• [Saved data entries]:
= = = = =

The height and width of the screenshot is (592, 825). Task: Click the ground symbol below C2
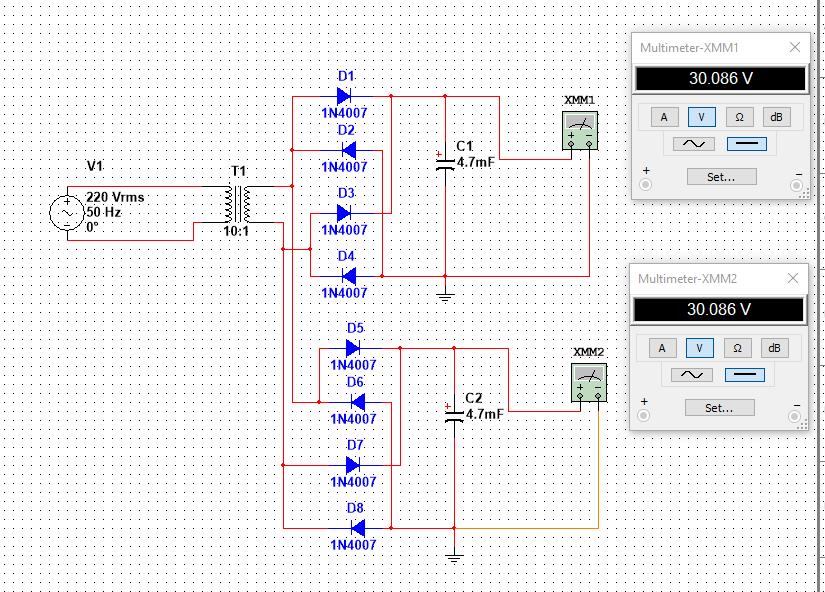pos(454,558)
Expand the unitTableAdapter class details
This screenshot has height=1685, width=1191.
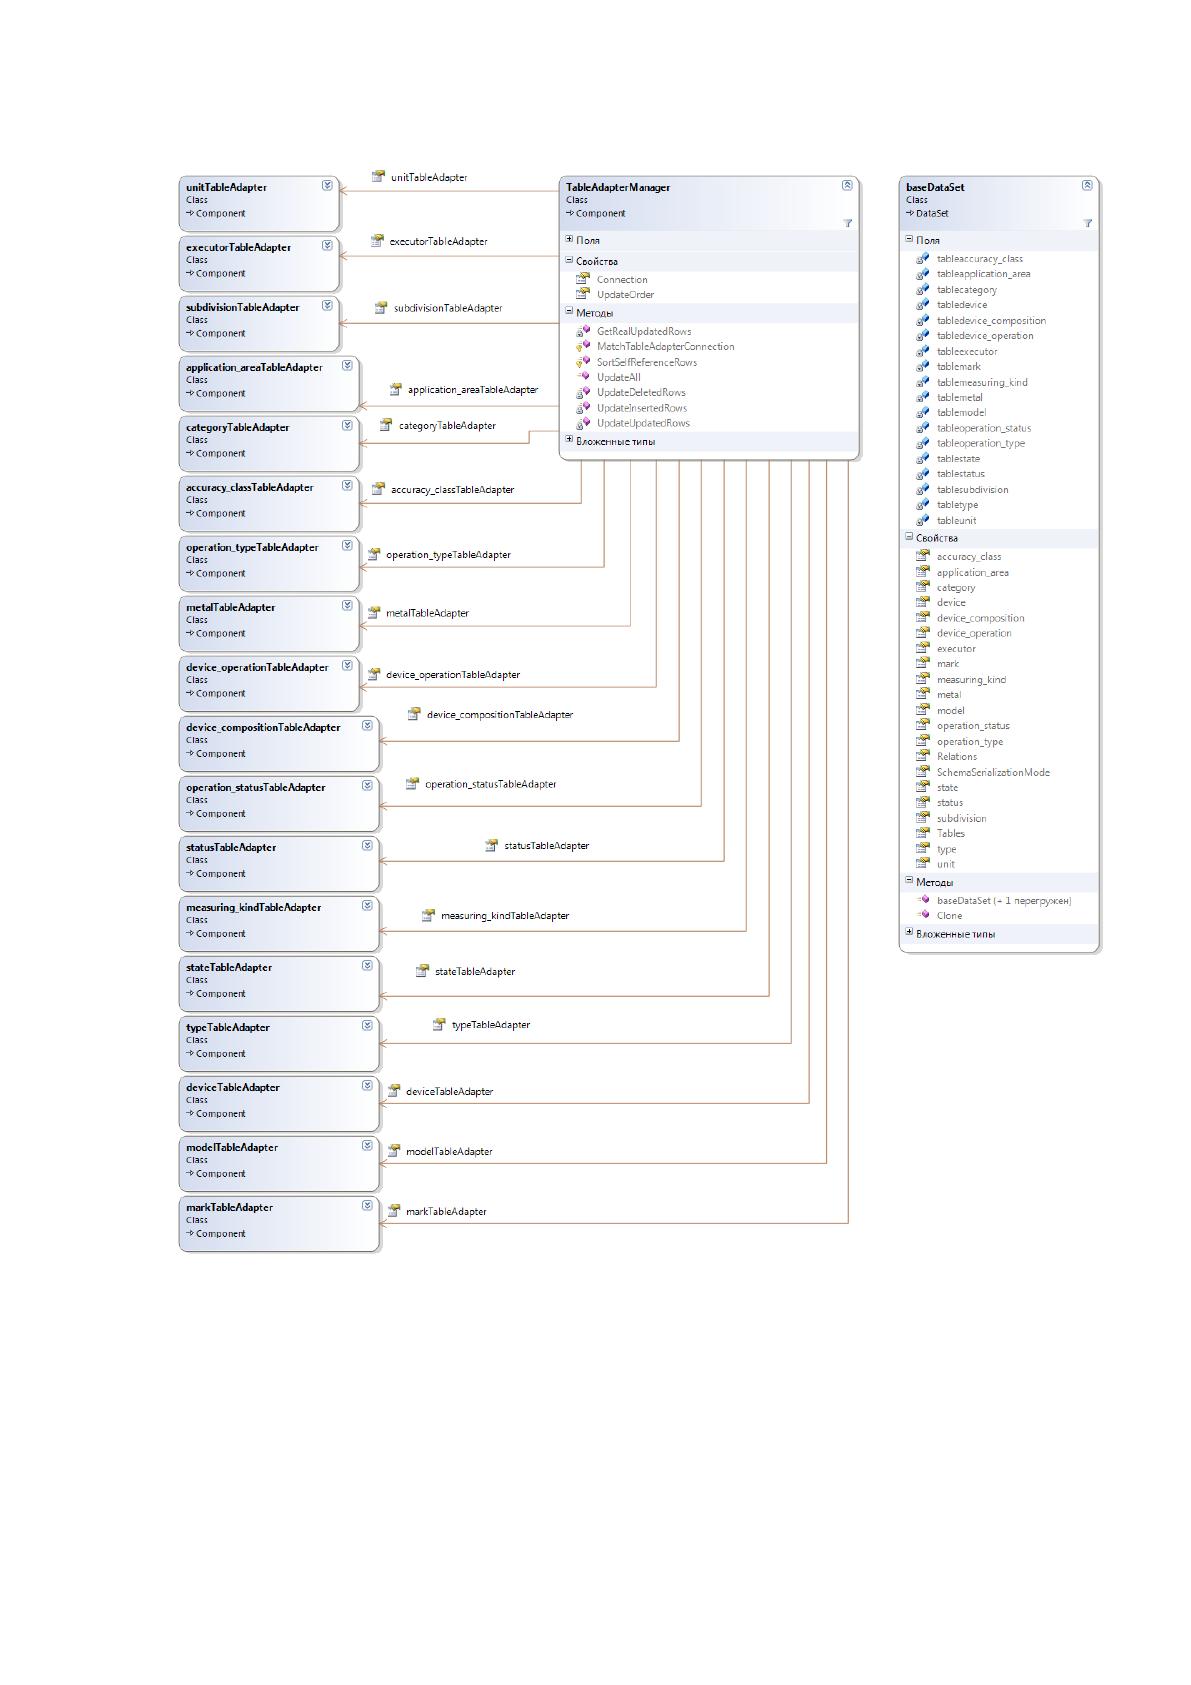[x=327, y=185]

= = = = =

• [Exercise details]: Your copy of the entries must be exact and must not include any of their pictures.

• [Solution for this problem]:
The height and width of the screenshot is (592, 825). Task: Click the ground symbol below C2
pos(454,558)
Expand the unitTableAdapter class details
This screenshot has height=1685, width=1191.
[x=327, y=185]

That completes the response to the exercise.